Dankzij de ontwikkeling en standaardisatie van risicobeoordelingsprocedures kan het risico van potentiële invasieve exoten nauwkeurig worden ingeschat. Op grond hiervan kan de overheid weloverwogen beslissingen nemen voor het beleid en beheer of de bestrijding van soorten met een hoog risico. Voor een gedegen risicoanalyse is betrouwbare wetenschappelijke informatie over exoten noodzakelijk.
Voor een (kosten)effectieve aanpak is het vooraf kunnen inschatten welke soorten een hoog risico vormen essentieel.
Door een vroegtijdige detectie en aanpak heeft de Amerikaanse stierkikker zich niet kunnen vestigen in Nederland.
Bestrijding
De potentiële risico's van een exoot moeten snel na de ontdekking in kaart worden gebracht waardoor potentiële schadelijke effecten kunnen worden voorkomen of beperkt. Eliminatie is alleen haalbaar bij soorten met een beperkte verspreiding. Helaas is dat vaak niet meer het geval bij soorten die pas tijdens de 'opvlamfase' worden waargenomen. Zeker in open watersystemen is eliminatie vrijwelonmogelijk. In deze gevallen is alleen een lokale aanpak mogelijk om nadelige effecten tegen te gaan.
Herstel van watersystemen door hermeandering en herprofilering van oevers om een natuurlijke oeverbegroeiing te bewerkstelligen geven inheemse predatoren meer kansen, terwijl er voor de rivierkreeften minder plek in het ecosysteem beschikbaar is en zo de draagkracht voor de populaties van invasieve soorten wordt verlaagd.
Paraatheid, vroegtijdige waarneming en snelle eliminatie zijn van essentieel belang om nieuwe introducties te voorkomen.

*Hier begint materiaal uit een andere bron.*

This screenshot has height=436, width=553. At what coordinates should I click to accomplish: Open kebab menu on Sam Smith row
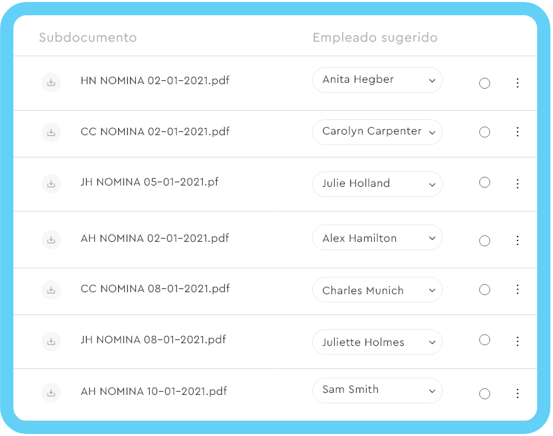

Een zogenaamde horizonscan is een belangrijk hulpmiddel om soorten met een hoog risico die nog niet in Nederland voorkomen snel te identificeren of die een zeer beperkte verspreiding hebben. Dit omvat een systematische en toekomstgerichte aanpak om potentiële bedreigingen van exoten voor inheemse ecosystemen te identificeren en aan te pakken, waardoor de paraatheid wordt vergroot. Ook burgerwetenschappers spelen een belangrijke rol in de vroege detectie van exoten door veldwaarnemingen door te geven aan portalen
zoals Waarneming.nl of MijnVISmaat.
Vroegtijdige detectie maakt snelle eliminatie mogelijk wanneer een soort in het wild wordt waargenomen. Een voorbeeld hiervan is de Amerikaanse stierkikker. Snelle eliminatie in een vroege invasiefase minimaliseert de nadelige effecten van invasieve exoten en de kosten van hun beheer op de lange termijn drastisch.
Tot slot is het bevorderen van de preventie van de introductie en handel van risicovolle exoten de meest kosteneffectieve en geschikte manier om negatieve gevolgen te voorkomen. Dit kan bijvoorbeeld worden gedaan door maatregelen te treffen om introductie van meelifters beter te controleren bij export en import. De aquariumhandel, die een belangrijke bron van invasieve exoten is, kan beter
worden gereguleerd met behulp van positieflijsten (waarop staat welke soorten gehouden en verhandeld mogen worden en welke andere soorten verboden zijn). Een andere vorm van preventie is bijvoorbeeld het verbieden van de handel in levende rivierkreeften
voor consumptie. Verder zou het nuttig zijn als de overheid het inleveren van huisdieren in speciaal opgezette opvangcentra zou faciliteren om te voorkomen dat exoten opzettelijk in het wild worden vrijgelaten, aangezien hier nu geen goede alternatieven voor
bestaan. Voorkomen is immers beter dan bestrijden.